Islamophobia and anti-Muslim rhetoric in the U.K. remain the main issues to be handled by any political candidate as the country prepares to face one of its most crucial elections. Abdullah Faliq, head of research at the Cordoba Foundation, says British Muslims traditionally vote for the Labour Party, but it would not be right to “pigeonhole” a whole community politically.
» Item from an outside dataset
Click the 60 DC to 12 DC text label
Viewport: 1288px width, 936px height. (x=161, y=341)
Speaking to Anadolu Agency, Faliq said this week’s general election will be “crucial,” as it will “shape the future of our society.”
He said the issues associated with Muslims in terms of this election are Islamophobia, anti-Muslim hatred, job markets, discrimination at the workplace and education.
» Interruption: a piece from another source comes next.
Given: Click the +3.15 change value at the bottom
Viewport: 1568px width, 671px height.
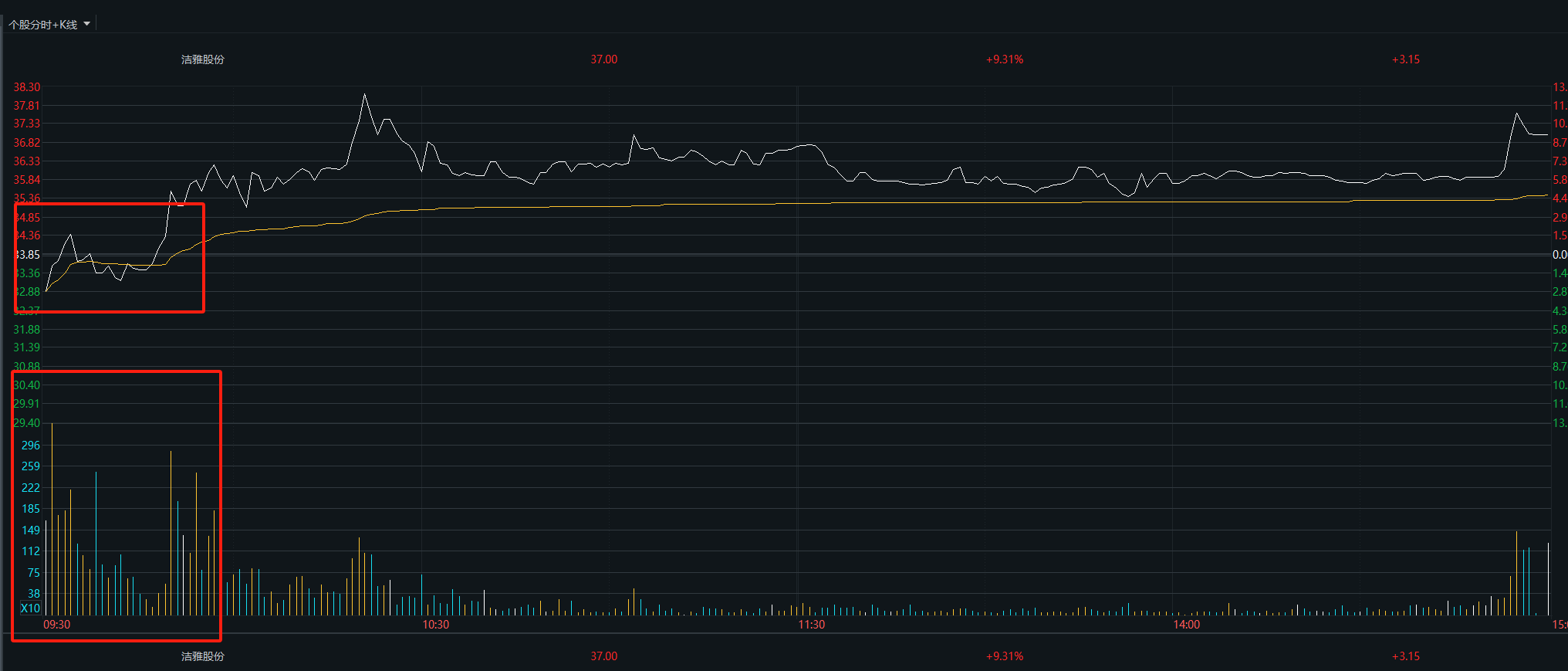Looking at the screenshot, I should [x=1405, y=656].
Faliq also underlined that far-right elements in the U.K. use the issues of immigration and terrorism in their campaigns.
“With the current situation over the Brexit debate, things are not so easy,” he said.
“The far right and other elements who are coded racists and coded Islamophobes are taking the political sphere and trying to campaign on issues around immigration, security and terrorism, but essentially they are targeting the Muslim community.”
Faliq, not revealing which party he will vote for, said one should “vote for someone who would listen to your needs and also be able to help you.”
He said British Muslims are looking for candidates who would look after their needs locally first and also nationally.
“People are looking for candidates who want to work toward the unity of the country and the best interests of British society as a whole and not to promote hate and division.”
He said Muslims in the U.K. feel “isolated” and are “talked to but not spoken to properly,” and the Muslim community -- the second biggest and fastest growing religious group in the country -- should have more representatives in the political arena.
Zainab Gulamali, public affairs manager of the Muslim Council of Britain (MCB), said the main concern of British Muslims about this election according to a survey they have conducted is Islamophobia.
“We see a clear commitment to tackle Islamophobia” in the manifestos of the Labour Party, Liberal Democrats and other smaller parties, Gulamali said, speaking to Anadolu Agency.
“Unfortunately, we didn’t see this kind of commitment especially on Islamophobia in the Conservative Party manifesto,” she said.
“As we know, the Conservative Party has an institutional and widespread problem with Islamophobia that it has consistently failed to tackle.”
Gulamali underlined that Muslims will look at how political parties are committed to tackling this problem while choosing a candidate to vote for in this week’s election.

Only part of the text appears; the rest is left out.